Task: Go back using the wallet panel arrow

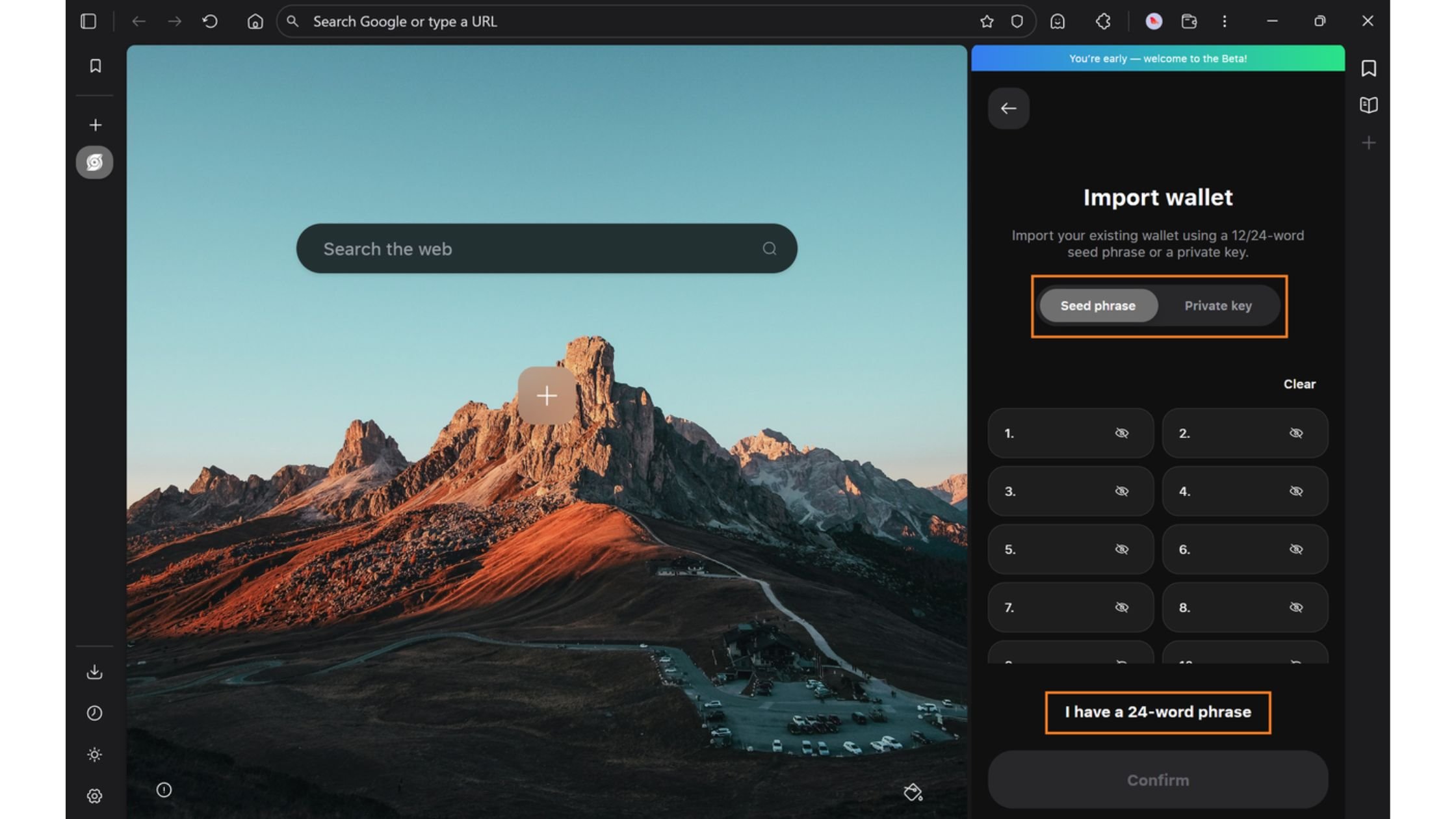Action: (x=1008, y=108)
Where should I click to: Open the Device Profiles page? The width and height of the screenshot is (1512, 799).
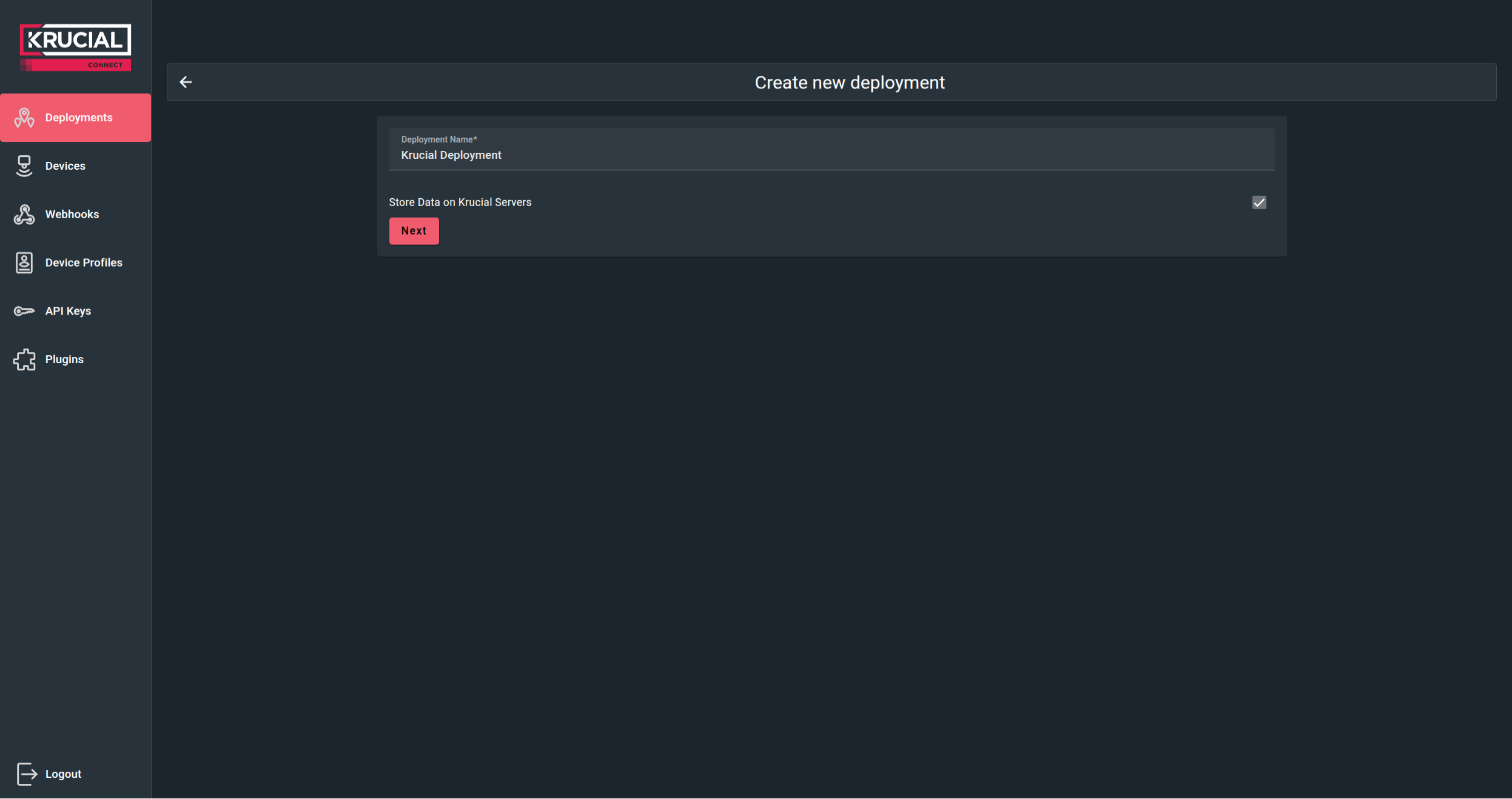pyautogui.click(x=83, y=262)
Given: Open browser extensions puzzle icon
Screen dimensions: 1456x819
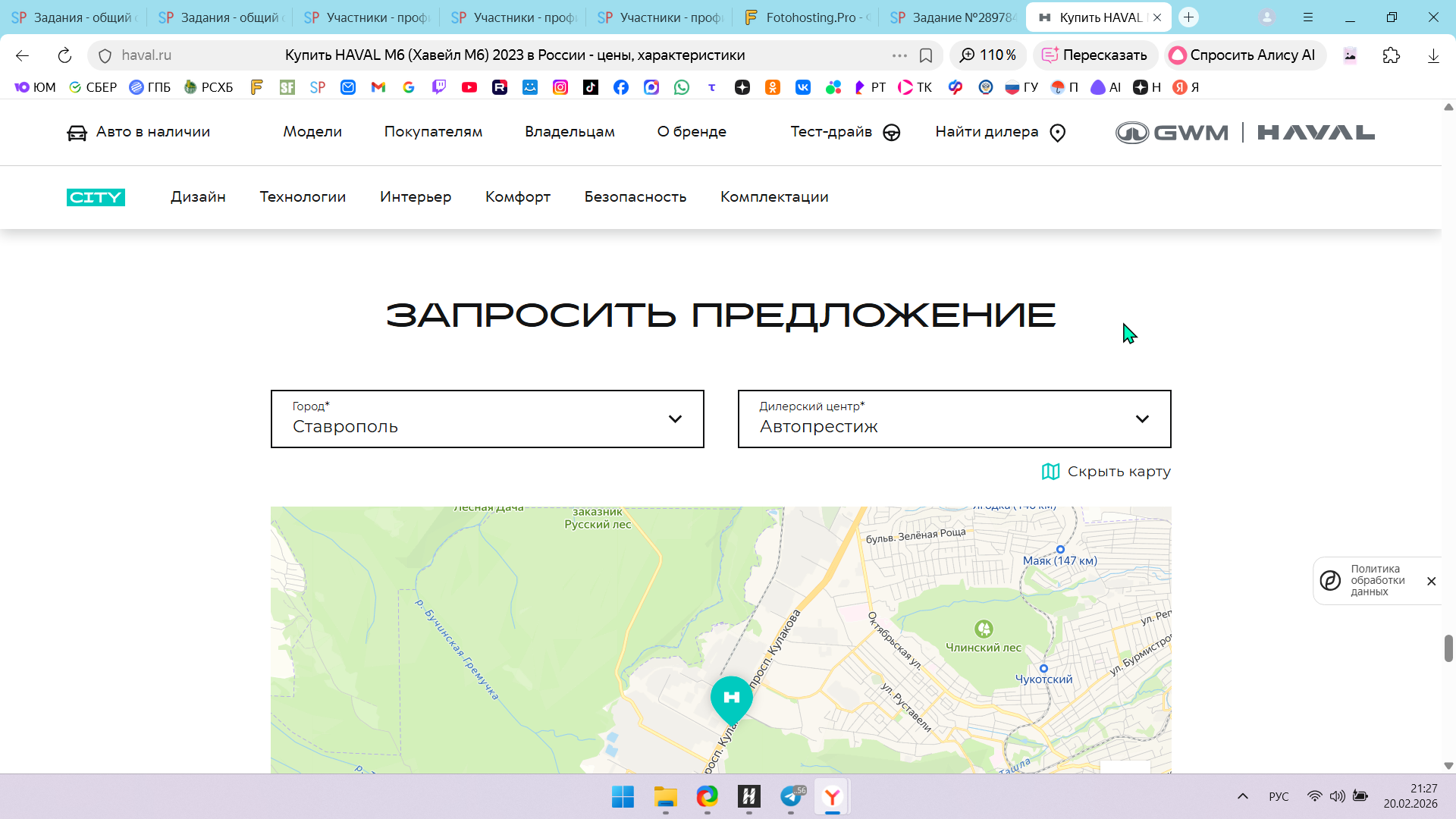Looking at the screenshot, I should tap(1391, 55).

---

- **Work instruction**
Every entry in the listing is to be duplicated precisely, except for its pictures.

- **Response**
Task: Go back using the wallet panel arrow

Action: (x=1008, y=108)
Where should I click to: Open the Device Profiles page? The width and height of the screenshot is (1512, 799).
pyautogui.click(x=83, y=262)
Given: Open browser extensions puzzle icon
Screen dimensions: 1456x819
Looking at the screenshot, I should tap(1391, 55).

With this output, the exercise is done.